The Zulu Girl by Roy Campbell: Critical Analysis

The poem Zulu Girl is a powerful yet pathetic recreation of the hardship and endurance of the South African people. Roy Campbell makes the masculinist equation i.e. male is equals to culture and female is equals to nature. It poses an immediate problem of how miserably the poor South African people are forced to work on the farm. The poem is powerful both in sound and in effect.


Roy Campbell (1901-1957)

The poem has a four line stanza. The speaker provides us a detail of the plight of the Zulu girl. The observation made by the speaker is minute and influential. It is during the daytime that the sun sheds its hot rays on the ground -“the hot red acres”. The farm seems to be under the powerful heat of the sun. It is so parching that the hot red acres –African landscape-seem to be ready to burst into flames. In the field is the “gang”. The word “gang” as of course frequently used in this connection, suggests that its members have no individuality and identity, are treated rather like prisoners, or are being made to undertake forced labor: certainly they have no personal pride or pleasure in the work they are doing, and are actually under some kind of the compulsion.

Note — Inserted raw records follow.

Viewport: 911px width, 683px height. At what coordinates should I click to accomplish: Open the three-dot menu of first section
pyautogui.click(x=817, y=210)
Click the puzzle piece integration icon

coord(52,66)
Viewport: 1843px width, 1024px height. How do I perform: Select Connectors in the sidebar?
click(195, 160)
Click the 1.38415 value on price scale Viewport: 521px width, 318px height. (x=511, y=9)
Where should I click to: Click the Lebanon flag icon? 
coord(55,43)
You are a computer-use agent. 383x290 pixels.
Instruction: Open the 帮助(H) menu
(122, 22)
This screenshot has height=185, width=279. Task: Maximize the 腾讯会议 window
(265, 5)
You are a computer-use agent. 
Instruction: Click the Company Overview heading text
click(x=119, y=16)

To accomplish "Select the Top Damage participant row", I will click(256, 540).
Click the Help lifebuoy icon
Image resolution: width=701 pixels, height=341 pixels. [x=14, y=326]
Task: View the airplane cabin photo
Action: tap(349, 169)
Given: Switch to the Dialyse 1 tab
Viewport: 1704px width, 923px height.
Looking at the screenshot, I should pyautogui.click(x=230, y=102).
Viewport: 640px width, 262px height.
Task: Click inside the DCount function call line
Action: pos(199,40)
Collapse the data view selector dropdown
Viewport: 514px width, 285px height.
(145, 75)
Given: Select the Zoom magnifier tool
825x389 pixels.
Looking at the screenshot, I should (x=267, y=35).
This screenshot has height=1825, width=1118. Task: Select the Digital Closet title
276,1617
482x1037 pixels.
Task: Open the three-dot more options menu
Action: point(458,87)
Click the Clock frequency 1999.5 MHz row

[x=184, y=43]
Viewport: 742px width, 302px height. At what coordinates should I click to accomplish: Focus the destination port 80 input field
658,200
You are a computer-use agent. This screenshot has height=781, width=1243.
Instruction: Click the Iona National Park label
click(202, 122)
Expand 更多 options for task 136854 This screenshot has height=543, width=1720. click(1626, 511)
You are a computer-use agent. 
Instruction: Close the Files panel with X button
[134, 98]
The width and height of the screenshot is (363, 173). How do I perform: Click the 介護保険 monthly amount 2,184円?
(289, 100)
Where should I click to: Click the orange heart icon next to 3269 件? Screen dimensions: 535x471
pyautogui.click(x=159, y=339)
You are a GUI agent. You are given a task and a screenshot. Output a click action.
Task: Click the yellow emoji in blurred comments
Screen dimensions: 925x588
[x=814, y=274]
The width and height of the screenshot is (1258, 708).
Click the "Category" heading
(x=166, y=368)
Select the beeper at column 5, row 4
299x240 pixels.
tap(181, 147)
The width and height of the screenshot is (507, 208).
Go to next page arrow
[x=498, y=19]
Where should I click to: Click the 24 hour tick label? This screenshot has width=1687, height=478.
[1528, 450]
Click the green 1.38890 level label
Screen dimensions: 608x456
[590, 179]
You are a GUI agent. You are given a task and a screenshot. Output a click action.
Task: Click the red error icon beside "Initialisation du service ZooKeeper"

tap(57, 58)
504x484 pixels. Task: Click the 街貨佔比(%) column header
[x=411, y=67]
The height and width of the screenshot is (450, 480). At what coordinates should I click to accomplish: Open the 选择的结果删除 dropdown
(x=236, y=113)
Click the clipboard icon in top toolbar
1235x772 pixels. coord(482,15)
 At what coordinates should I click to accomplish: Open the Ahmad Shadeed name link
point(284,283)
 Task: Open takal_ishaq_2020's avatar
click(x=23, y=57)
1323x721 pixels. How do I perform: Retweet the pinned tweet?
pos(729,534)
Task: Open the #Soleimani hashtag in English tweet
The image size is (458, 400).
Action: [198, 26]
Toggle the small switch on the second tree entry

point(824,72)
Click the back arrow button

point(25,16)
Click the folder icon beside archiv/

Now the observation is focused on the girl who flings down her hoe which can be seen as an act of defiance of authority, which exacts her subjection, a turning from mass production to the responsibilities of reproduction. Then she unslings her child from her shoulder. The child besides being “tormented by flies” is also in need of nourishment, for the girl takes him to a patch of thin shade nearby to feed him at her breast. While the child feeds, the girl passes her hand caressingly through his hair. It is significant perhaps that the mother is referred to as a ‘girl’: this may suggest that she is not a wife and belongs to the vast number of black South Africans who have lost their traditional ways of life and have been caught up in the chaos of the modern world.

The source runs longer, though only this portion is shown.